- Task brief -
Reproduce the Domaine Tetta winery article below word for word, in full.

- Text -
--- Begin ---

Set into a hillside in Japan, the concrete bunker aesthetic of this winery, designed by Wonderwall, belies a fastidious approach to wine-making that defines its layout.

Wonderwall designs a Japanese winery ‘bunker’ inspired by winemaking

In an unassuming concrete fortress situated in the rural town of Tetta in Japan’s Okayama prefecture lies one of the region’s most contemporary new buildings. It’s hard not to miss. The structure certainly stands out – a rectangular, solid mass in a provincial landscape – yet Domaine Tetta is a progressive sign of modernity for Japan’s growing wine industry.

Designed by Tokyo-based design firm Wonderwall, led by Masamichi Katayama, the form came as a result of placing the entire winery’s production at the centre of the design concept, consolidating spaces and presenting a transparency and particular attention to the journey of a grape in the wine-making process.

The building’s interior configuration streamlines the gravity-flow of production, furthermore optimising its process. The assembly journey begins at the highest point of the building, implementing a natural downward force that leads the grapes to lower levels. Usually, this process is created over three levels, but Wonderwall has developed a time and cost-efficient technique by implementing a forklift, ultimately reducing the system to two floors.

--- End ---

- Listed entries -
--- Begin ---

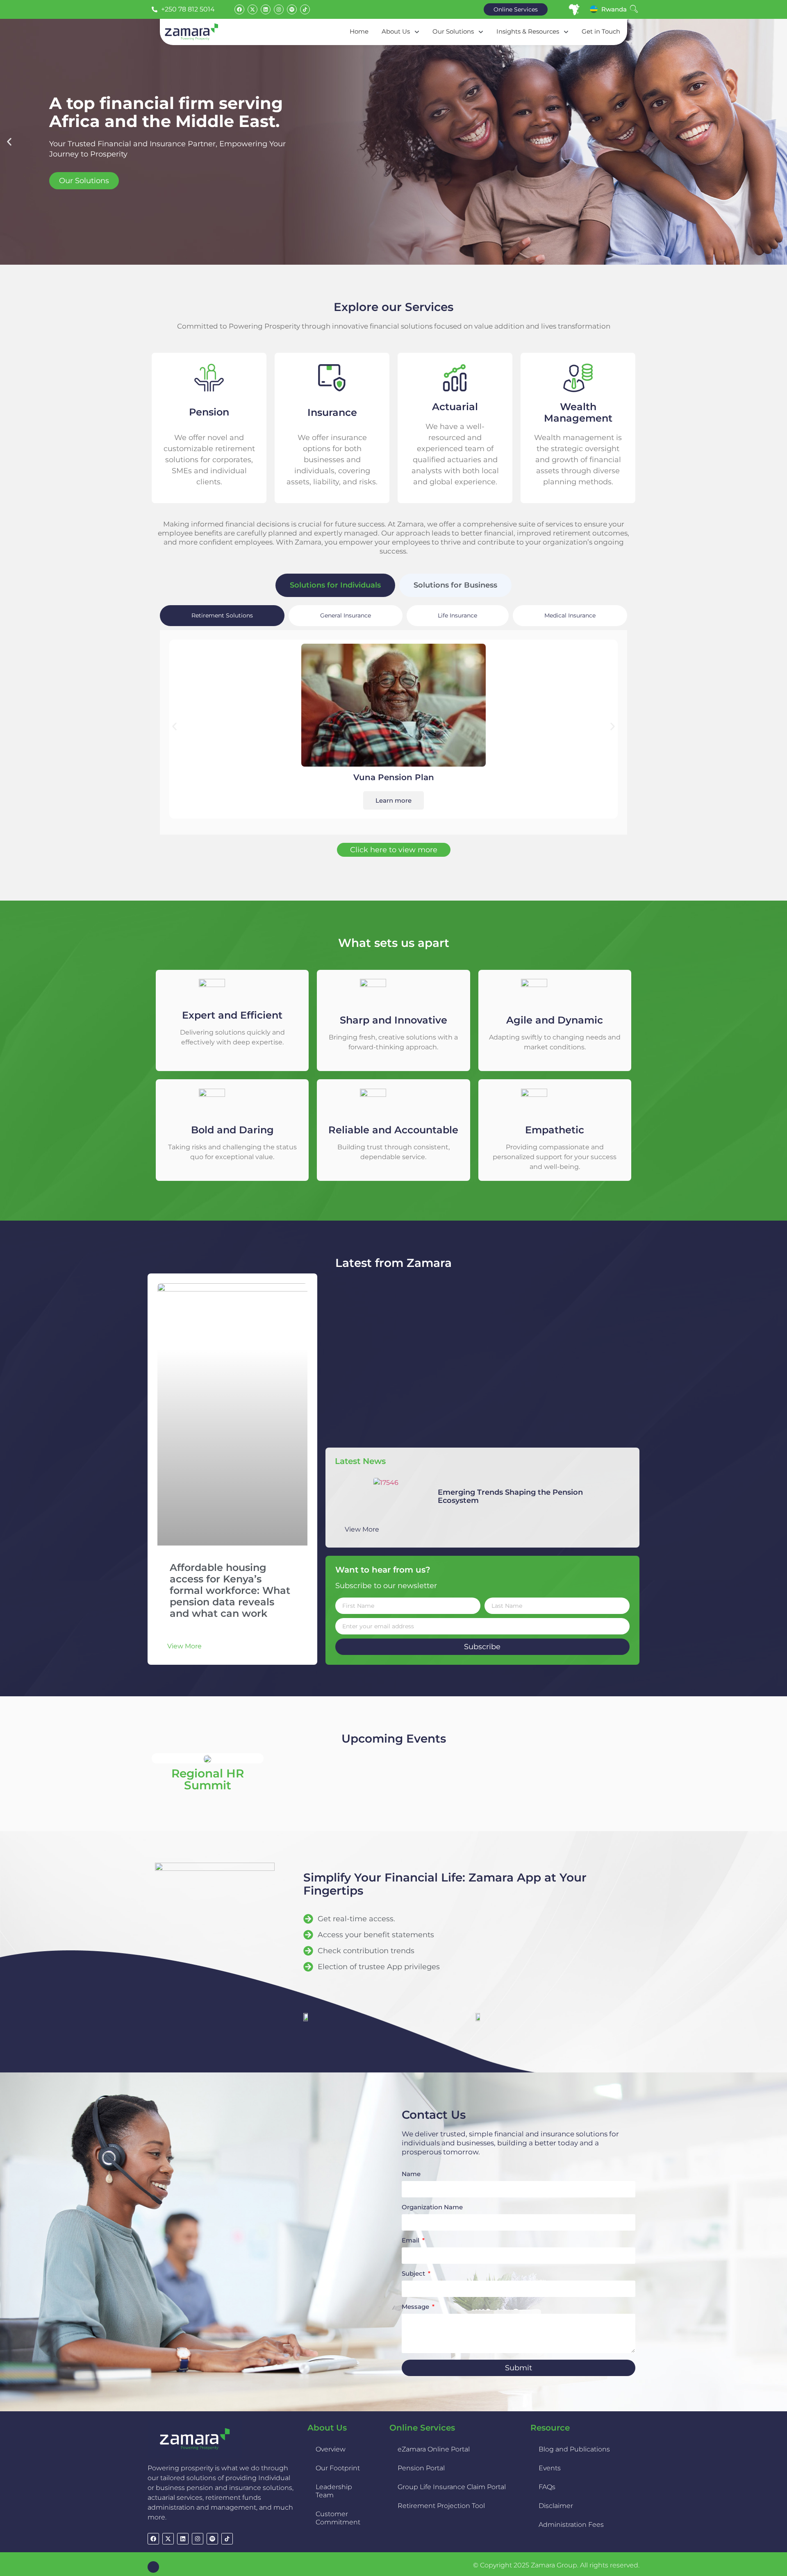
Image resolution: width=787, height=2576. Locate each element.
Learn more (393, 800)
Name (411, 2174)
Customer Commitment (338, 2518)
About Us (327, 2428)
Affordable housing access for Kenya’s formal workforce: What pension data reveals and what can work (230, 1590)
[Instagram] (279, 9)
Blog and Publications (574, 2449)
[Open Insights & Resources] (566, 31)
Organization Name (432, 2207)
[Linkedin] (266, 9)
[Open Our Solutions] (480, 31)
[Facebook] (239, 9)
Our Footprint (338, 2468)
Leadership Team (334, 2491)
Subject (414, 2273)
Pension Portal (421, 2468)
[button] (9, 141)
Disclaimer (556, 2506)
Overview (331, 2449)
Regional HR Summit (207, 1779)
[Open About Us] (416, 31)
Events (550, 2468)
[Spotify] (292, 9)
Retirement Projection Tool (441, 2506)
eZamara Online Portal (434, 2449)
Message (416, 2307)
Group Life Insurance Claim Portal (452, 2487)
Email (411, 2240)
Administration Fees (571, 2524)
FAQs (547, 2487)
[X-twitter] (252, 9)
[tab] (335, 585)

--- End ---
--- Begin ---

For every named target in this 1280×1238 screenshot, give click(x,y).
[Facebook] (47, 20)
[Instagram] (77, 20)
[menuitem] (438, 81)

--- End ---

- Response to the task -
Set into a hillside in Japan, the concrete bunker aesthetic of this winery, designed by Wonderwall, belies a fastidious approach to wine-making that defines its layout.

Wonderwall designs a Japanese winery ‘bunker’ inspired by winemaking

In an unassuming concrete fortress situated in the rural town of Tetta in Japan’s Okayama prefecture lies one of the region’s most contemporary new buildings. It’s hard not to miss. The structure certainly stands out – a rectangular, solid mass in a provincial landscape – yet Domaine Tetta is a progressive sign of modernity for Japan’s growing wine industry.

Designed by Tokyo-based design firm Wonderwall, led by Masamichi Katayama, the form came as a result of placing the entire winery’s production at the centre of the design concept, consolidating spaces and presenting a transparency and particular attention to the journey of a grape in the wine-making process.

The building’s interior configuration streamlines the gravity-flow of production, furthermore optimising its process. The assembly journey begins at the highest point of the building, implementing a natural downward force that leads the grapes to lower levels. Usually, this process is created over three levels, but Wonderwall has developed a time and cost-efficient technique by implementing a forklift, ultimately reducing the system to two floors.